* Problem requirements *
Return every line of the entries that includes the word "Expand".

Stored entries
- - -

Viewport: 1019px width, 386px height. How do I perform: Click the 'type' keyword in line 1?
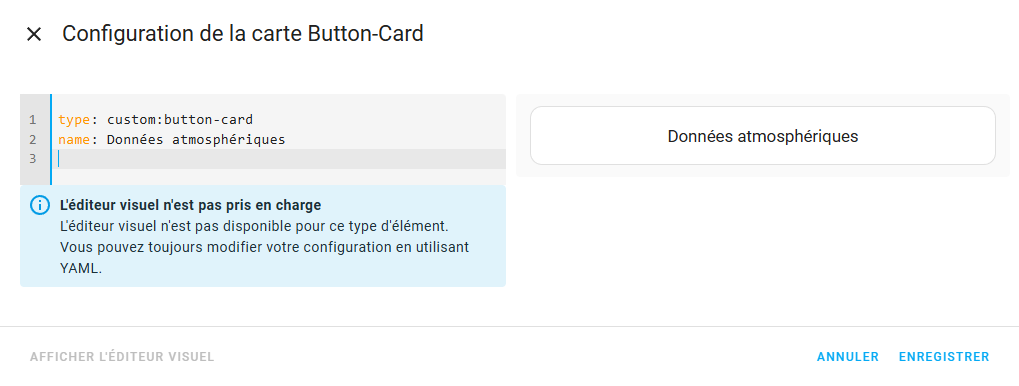[x=74, y=120]
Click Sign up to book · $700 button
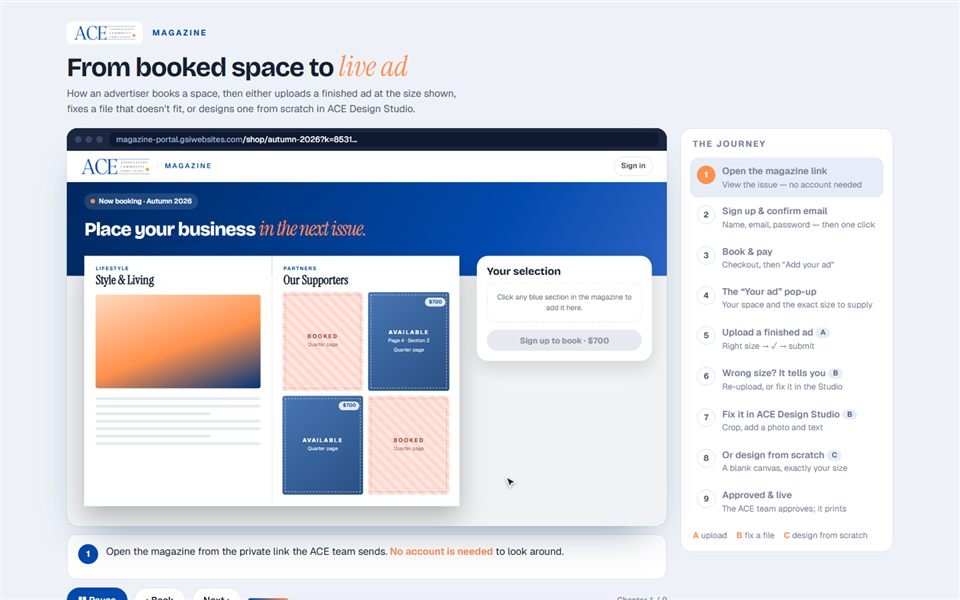 pyautogui.click(x=564, y=340)
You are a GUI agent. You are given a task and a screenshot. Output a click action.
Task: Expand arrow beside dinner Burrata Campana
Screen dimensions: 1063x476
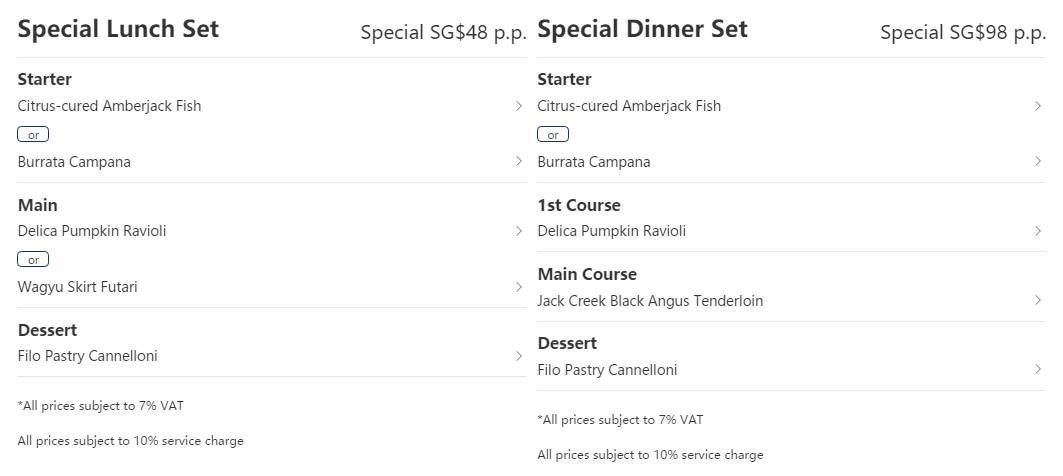1039,161
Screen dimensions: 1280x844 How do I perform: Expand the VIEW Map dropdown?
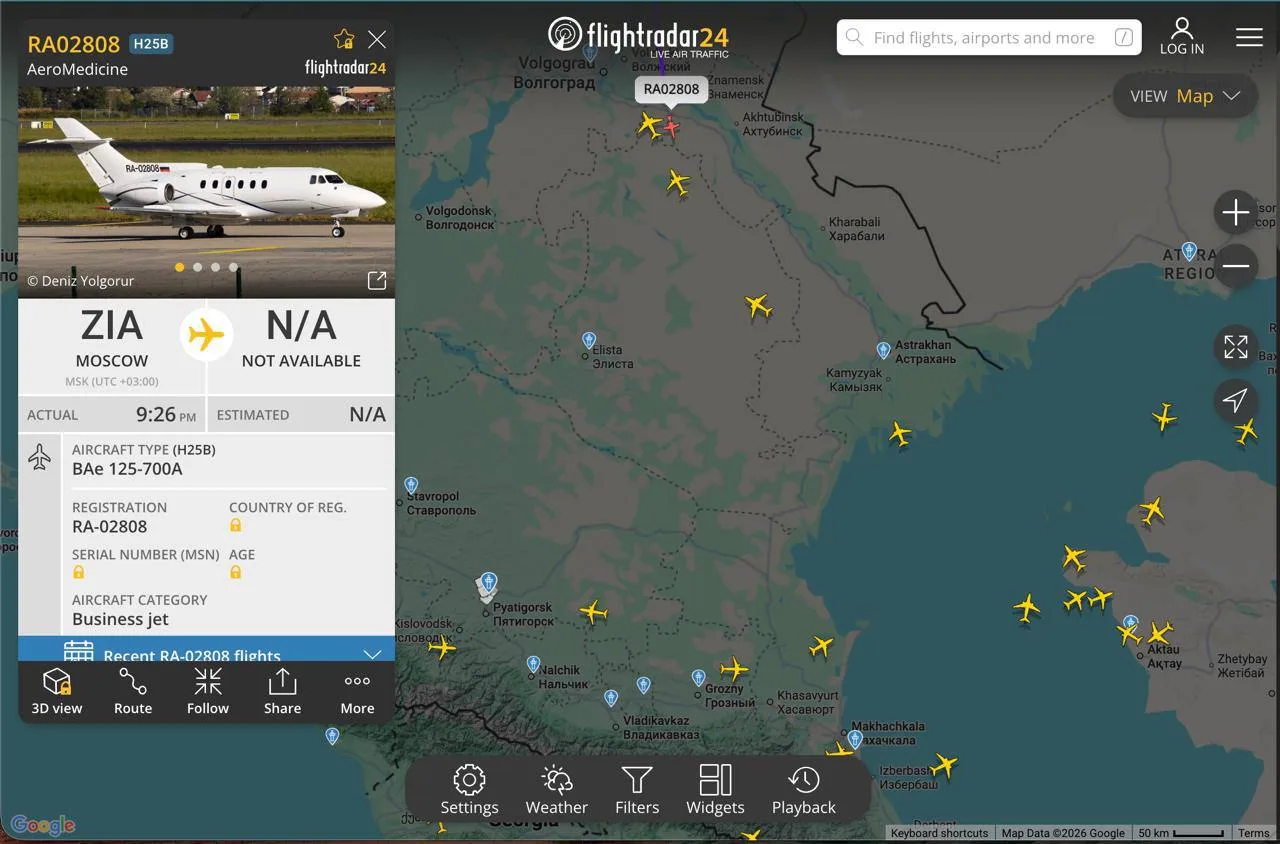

- - -

* Answer space *
Task: Expand arrow beside dinner Burrata Campana
Screen dimensions: 1280x844 How do I perform: Expand the VIEW Map dropdown?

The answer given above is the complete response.